Learning English when Uzbek is the First Language

Artist Rosemary Taylor talks to an Uzbek student presenting his collage to classmates as part of an ELL visual storytelling program at I.S. 62. (Photo by Aisha Asif)

Artist-in-residence Rosemary Taylor stood in front of the a class of 29 sixth graders in Intermediate School 62 in Ditmas Park, Brooklyn one Wednesday afternoon, cutting up a bright piece of paper into an elephant’s leg.

“It looks like boots,” said Taylor, as students looked up from their work momentarily. “Elephant legs kind of look like boots.”

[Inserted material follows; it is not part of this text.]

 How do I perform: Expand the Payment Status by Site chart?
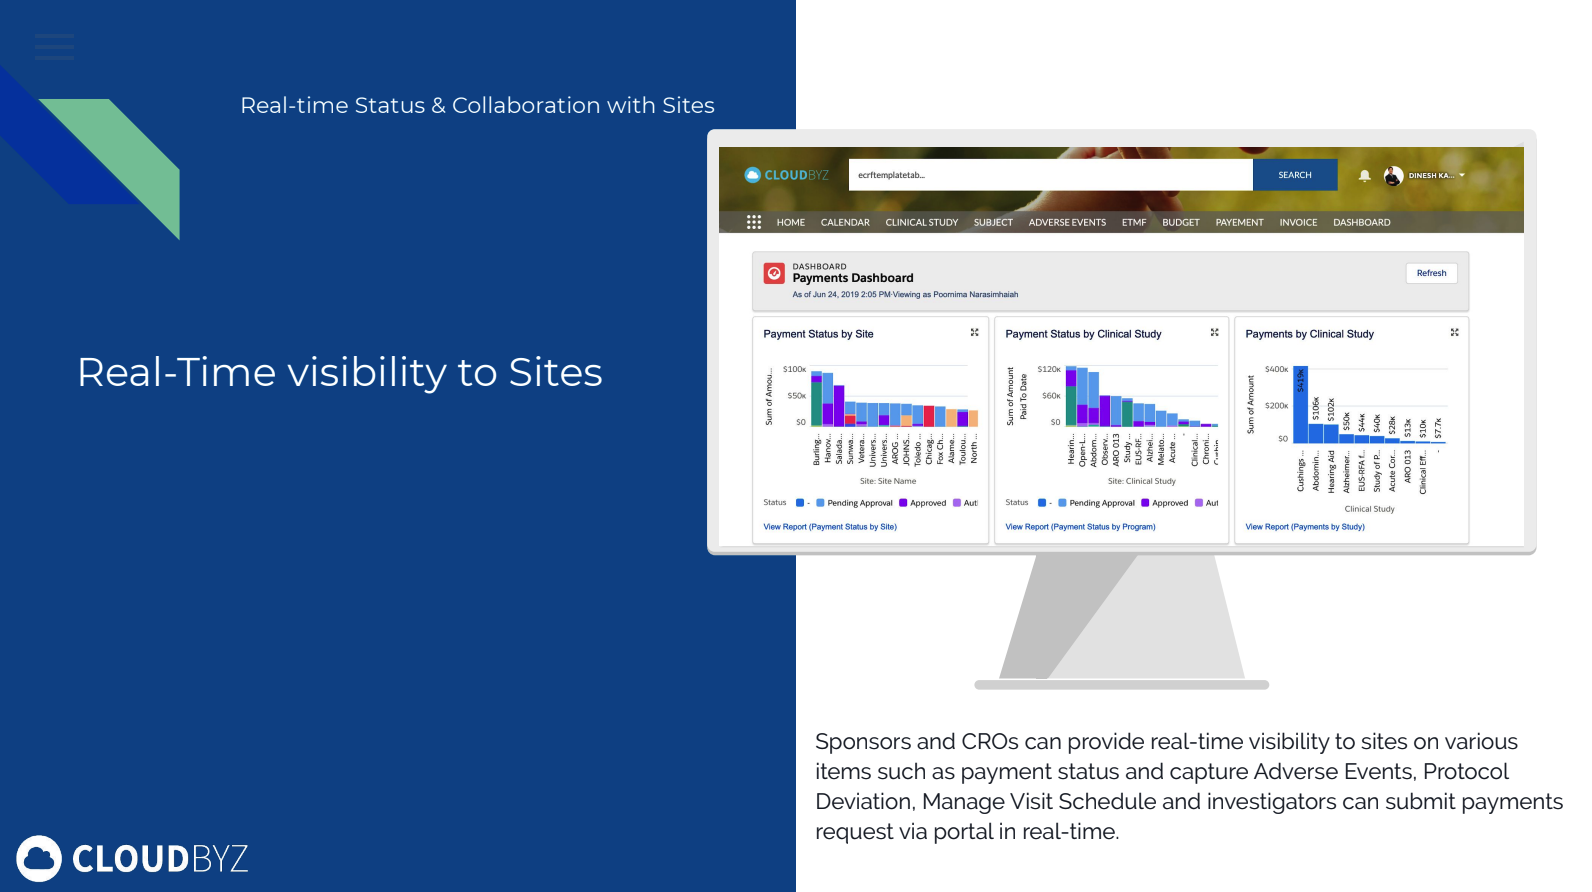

“Likes Uggs,” chimed in Tatiana Helms, the class’s English Language Learner teacher, referring to the popular bulky winter boots.

“What’s Ugg?” asked an Uzbek boy sitting in the front of the class with a thick accent.

“Ugly boots?” guessed another sitting nearby.

The sixth grade students were each making a three-panel collage depicting elephants engaged in various human activities. The project organized by the Urban Arts Partnership’s Story Studio was part of a unique ELL class that teaches language fluency to new immigrant students through the arts.

The studio program is not unique to I.S. 62, also known as Ditmas Junior High School. It is going on in 15 middle schools throughout New York City, targeting in large part South Asian and Spanish-speaking students from Latin and Central America.

What does set this class and this school apart is its large and growing population of white immigrants, Uzbeks. More than a third of approximately 330 ELL students at Ditmas are Uzbek, a number that has increased dramatically in the last three years. Last year, around 90 new Uzbek students enrolled at Ditmas throughout the year forcing the school to open a new sixth, seventh, and eighth grade. This year has seen a relatively lower influx of students.

Uzbek students tend to speak multiple languages — Russian and Tajik in addition to Uzbek. This helps students become receptive to learning a fourth language, English. She finds that the Uzbek language can sometimes take over the classroom because of the numbers of children who speak it.

“They seem open-minded,” said Taylor. “They speak more than one language, so they’re open to kids who speak other languages around them.”

Elzara Celebi, who is Ukrainian but born and raised in Uzbekistan, is the only teacher aide in the school who can understand Uzbek. Most of the students she knows come from the same city in Uzbekistan–Samarkand–and are actually ethnic Tajiks. Many parents told her they were able to immigrate to the U.S through lottery visas. Though she can understand Uzbek, she can’t speak the language and communicates with students and parents in Russian, a language many of them know because their country was once a part of the Soviet Union until its collapse in 1989.

Celebi, who has been working at Ditmas for almost five years, said that while she has no Uzbek students in her classroom, she has been frequently called upon by teachers, guidance counselors, as well as administrators to translate. At the start of the year, she was called three to four times a week to serve as an intermediary between either students and teachers or parents and teachers. As the year progressed, the frequency falls to only twice per week.

One of the biggest challenges Celebi said is dealing with misconceptions Uzbek students have about freedom in America, because their culture is stricter. American classrooms tend to be more  informal and resource rich than they expect. Taylor said some Uzbek children come from schools without chairs or desks. Others had never been to school.

Sixth grader Fayoz Yodgorov (right) stands with his fellow Uzbek classmates at I.S. 62. The school has seen a growing enrollment of Uzbek immigrant children since 2009. (Photo by Aisha Asif)

The misconception sometimes leads to behavioral issues. “The kids come to America and they think it’s a free country and they can do anything they want,” Celebi said, adding that they may take their new found freedom for granted. “We call the parents and say ‘yes, it is a free country but there are some rules in school that you have to obey.’”

Irene L. Neri, who has been teaching math at Ditmas for 10 years, said she has learned to communicate class rules early on. She often calls parents at home to discuss their children’s behavior.

Celebi said parents are often surprised to find out their boys may be misbehaving. One sixth grade boy conjectured that normal Uzbek rough housing was being misinterpreted by American children, and perhaps teachers. Fayoz Yodgorov, a sixth grade Uzbek boy said many of his friends have learned not to “play-fight” with students from other countries. “They don’t understand, and they’re going to hit us for real,” Yodgorov said.

Mohigul Bakayeva (right) and Farzuna Rahmatova both immigrated from Uzbekistan recently and are now sixth graders at I.S. 62. (Photo by Aisha Asif)

Girls, on the other hand, have adjusted more readily. “The Uzbek girls talk about the Uzbek girls,” said Celebi. This may leads to fights, but amongst themselves.

“There are girls who are so drama queen,” said 12-year-old Mohigul Bakayeva.

Her classmate Farzuna Rahmatova said she worried that the abundance of Uzbek students in Ditmas speaking their native language would prevent her from improving her English.

“But when I came here, it’s the best teachers,” Rahmatova said who has moved into a mainstream class from her English Language Learner class.